• PROBLEM TO WORK ON:
Please rewrite everything from the line containing "at (1326, 226)." down to the line containing "(1494, 146).", both included, as a numbered list with any blank lines dropped.

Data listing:
■ ■ ■ ■

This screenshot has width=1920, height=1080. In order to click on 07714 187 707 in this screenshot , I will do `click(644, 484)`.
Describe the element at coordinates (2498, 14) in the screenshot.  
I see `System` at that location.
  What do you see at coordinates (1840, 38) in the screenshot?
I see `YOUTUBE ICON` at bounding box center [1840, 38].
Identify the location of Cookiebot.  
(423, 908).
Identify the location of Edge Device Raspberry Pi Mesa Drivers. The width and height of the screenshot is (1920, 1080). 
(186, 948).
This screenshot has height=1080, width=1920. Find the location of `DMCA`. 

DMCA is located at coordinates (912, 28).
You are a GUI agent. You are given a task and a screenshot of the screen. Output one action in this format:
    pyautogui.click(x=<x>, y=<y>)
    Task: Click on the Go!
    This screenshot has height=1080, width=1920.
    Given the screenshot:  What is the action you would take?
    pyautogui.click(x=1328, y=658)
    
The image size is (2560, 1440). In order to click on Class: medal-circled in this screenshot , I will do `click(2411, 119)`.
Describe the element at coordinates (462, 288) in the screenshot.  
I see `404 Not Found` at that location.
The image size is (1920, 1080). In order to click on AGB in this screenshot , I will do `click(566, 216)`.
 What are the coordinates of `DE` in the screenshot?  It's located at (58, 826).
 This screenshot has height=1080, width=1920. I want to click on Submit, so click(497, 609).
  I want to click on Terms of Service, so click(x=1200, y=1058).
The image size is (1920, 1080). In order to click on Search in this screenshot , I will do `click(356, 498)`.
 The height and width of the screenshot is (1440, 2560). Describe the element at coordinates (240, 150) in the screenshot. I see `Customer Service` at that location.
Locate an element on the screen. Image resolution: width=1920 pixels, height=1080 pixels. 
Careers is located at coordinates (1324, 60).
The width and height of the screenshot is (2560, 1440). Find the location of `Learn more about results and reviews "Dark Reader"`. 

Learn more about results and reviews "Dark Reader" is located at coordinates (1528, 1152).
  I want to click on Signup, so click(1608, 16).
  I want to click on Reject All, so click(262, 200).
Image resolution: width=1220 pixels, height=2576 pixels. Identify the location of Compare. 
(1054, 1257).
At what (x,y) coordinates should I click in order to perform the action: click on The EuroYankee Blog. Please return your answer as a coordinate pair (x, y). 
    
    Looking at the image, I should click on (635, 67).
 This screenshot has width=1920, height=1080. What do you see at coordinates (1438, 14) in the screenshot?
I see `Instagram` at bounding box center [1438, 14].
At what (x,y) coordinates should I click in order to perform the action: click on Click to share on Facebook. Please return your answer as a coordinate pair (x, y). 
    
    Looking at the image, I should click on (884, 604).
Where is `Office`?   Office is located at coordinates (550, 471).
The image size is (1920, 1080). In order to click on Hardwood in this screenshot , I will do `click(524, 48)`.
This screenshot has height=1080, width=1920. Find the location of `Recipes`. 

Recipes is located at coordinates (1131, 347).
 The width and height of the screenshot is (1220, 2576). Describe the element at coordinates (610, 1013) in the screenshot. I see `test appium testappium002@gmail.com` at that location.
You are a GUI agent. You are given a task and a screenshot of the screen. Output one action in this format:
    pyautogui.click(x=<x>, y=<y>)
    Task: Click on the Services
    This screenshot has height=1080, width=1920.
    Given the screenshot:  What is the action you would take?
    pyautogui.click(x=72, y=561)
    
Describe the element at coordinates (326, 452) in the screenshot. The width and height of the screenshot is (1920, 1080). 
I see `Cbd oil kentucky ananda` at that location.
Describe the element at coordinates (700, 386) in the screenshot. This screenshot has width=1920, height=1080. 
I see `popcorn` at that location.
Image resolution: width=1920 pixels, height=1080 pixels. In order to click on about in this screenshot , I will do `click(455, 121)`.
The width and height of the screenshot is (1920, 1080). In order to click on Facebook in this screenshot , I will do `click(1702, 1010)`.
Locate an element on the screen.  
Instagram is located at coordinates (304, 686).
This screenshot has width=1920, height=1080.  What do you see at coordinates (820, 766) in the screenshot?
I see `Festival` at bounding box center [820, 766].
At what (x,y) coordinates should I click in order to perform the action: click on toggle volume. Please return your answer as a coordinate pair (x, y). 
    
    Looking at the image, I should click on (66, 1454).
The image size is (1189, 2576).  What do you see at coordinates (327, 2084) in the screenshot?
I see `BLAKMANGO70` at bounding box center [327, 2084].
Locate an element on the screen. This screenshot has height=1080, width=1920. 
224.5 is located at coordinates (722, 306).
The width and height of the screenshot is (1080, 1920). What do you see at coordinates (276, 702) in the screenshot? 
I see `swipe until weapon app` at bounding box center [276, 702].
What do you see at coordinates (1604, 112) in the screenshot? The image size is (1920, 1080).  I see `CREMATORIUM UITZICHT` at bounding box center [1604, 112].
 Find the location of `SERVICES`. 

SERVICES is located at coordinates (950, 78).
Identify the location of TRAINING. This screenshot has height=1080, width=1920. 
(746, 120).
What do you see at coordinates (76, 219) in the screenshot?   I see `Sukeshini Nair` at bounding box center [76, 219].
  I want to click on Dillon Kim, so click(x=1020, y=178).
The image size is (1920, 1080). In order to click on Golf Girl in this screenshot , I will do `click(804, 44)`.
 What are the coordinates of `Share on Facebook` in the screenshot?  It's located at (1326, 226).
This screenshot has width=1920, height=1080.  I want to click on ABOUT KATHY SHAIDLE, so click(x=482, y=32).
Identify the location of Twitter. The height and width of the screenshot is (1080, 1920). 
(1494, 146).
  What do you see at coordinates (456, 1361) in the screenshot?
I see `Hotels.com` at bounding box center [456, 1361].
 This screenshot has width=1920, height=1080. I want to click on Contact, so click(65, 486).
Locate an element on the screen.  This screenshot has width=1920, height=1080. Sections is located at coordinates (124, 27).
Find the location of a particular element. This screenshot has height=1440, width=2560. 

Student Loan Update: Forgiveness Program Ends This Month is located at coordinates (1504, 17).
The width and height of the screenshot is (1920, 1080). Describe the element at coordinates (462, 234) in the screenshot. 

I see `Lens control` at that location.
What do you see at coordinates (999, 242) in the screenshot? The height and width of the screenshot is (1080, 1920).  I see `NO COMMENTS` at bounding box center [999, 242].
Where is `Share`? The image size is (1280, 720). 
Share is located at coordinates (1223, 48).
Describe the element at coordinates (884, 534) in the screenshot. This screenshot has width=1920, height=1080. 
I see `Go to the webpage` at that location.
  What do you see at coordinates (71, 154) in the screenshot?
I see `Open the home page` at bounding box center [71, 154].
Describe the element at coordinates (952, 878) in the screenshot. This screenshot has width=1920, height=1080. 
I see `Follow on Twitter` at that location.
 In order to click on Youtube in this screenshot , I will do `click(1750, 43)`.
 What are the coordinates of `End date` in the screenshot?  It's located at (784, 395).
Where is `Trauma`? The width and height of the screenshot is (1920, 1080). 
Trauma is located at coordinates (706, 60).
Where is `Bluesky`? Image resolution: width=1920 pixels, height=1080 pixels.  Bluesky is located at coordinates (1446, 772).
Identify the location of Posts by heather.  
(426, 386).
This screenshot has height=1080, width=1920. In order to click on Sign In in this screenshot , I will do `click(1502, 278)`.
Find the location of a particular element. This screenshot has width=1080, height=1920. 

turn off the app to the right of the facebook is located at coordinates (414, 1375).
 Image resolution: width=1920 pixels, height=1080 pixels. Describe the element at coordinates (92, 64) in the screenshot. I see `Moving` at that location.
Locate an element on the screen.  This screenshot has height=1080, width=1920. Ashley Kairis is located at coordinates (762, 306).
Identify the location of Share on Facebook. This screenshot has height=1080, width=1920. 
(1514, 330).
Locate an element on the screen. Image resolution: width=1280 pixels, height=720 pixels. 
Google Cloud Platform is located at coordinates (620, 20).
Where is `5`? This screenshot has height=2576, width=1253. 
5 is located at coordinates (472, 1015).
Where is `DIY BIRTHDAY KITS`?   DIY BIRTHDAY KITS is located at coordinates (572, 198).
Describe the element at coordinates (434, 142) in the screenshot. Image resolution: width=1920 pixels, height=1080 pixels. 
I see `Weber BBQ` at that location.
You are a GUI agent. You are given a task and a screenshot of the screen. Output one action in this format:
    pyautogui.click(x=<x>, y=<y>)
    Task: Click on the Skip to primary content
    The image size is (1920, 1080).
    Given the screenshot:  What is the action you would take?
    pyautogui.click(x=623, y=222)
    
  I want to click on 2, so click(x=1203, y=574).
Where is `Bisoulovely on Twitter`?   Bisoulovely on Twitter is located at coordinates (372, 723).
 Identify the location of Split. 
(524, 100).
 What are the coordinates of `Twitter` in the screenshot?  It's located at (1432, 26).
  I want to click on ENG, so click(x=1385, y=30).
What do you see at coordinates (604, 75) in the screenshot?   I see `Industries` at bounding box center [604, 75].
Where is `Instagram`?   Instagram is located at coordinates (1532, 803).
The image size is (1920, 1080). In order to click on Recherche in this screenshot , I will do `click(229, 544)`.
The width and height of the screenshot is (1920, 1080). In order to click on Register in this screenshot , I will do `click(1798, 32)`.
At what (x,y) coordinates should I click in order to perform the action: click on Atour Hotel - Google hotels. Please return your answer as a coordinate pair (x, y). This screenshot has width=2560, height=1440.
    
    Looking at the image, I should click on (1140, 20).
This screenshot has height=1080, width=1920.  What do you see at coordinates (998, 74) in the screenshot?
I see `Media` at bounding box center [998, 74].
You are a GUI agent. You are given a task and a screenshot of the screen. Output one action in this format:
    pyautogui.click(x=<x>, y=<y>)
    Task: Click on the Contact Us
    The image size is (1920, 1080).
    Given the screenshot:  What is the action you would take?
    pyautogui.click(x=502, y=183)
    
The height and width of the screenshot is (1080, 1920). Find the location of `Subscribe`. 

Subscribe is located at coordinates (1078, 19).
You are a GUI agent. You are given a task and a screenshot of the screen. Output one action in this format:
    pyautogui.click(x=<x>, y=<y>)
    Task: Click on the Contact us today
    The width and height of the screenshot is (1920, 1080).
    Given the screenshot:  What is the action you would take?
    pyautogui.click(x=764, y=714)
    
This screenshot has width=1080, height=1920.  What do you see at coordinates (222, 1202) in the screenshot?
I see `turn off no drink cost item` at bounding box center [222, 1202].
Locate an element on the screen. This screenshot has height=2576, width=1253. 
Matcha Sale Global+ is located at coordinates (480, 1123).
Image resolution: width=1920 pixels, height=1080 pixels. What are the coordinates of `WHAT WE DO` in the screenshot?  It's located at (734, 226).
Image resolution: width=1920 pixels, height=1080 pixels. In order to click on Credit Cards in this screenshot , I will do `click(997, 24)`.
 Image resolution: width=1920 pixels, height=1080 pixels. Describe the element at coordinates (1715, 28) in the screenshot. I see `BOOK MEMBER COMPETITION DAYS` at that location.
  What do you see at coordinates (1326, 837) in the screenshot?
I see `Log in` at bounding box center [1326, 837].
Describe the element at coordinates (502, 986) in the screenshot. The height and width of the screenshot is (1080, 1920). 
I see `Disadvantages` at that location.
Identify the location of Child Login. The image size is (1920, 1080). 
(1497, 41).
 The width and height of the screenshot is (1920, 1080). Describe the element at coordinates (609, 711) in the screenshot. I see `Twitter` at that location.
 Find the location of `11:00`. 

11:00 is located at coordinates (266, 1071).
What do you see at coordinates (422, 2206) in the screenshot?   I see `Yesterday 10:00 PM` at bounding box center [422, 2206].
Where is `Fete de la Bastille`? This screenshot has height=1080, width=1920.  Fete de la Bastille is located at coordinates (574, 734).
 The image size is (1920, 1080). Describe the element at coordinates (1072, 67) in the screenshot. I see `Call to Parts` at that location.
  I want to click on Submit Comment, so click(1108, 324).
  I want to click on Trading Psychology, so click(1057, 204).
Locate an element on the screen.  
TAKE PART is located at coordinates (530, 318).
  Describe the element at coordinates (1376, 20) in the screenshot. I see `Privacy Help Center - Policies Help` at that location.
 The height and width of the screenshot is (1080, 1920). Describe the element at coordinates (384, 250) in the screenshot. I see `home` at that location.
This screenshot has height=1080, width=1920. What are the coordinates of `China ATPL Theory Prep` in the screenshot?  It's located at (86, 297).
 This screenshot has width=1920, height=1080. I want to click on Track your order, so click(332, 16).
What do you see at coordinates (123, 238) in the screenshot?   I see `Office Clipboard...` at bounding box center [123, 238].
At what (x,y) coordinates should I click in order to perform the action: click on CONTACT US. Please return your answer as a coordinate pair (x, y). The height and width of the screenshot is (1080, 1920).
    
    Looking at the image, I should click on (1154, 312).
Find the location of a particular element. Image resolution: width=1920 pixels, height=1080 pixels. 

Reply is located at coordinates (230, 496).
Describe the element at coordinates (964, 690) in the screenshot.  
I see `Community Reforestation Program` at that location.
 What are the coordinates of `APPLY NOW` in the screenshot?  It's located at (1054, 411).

■ ■ ■ ■

• SOLUTION:
1.  What are the coordinates of `Share on Facebook` in the screenshot?  It's located at (1326, 226).
2. This screenshot has width=1920, height=1080.  I want to click on ABOUT KATHY SHAIDLE, so click(x=482, y=32).
3. Identify the location of Twitter. The height and width of the screenshot is (1080, 1920). 
4. (1494, 146).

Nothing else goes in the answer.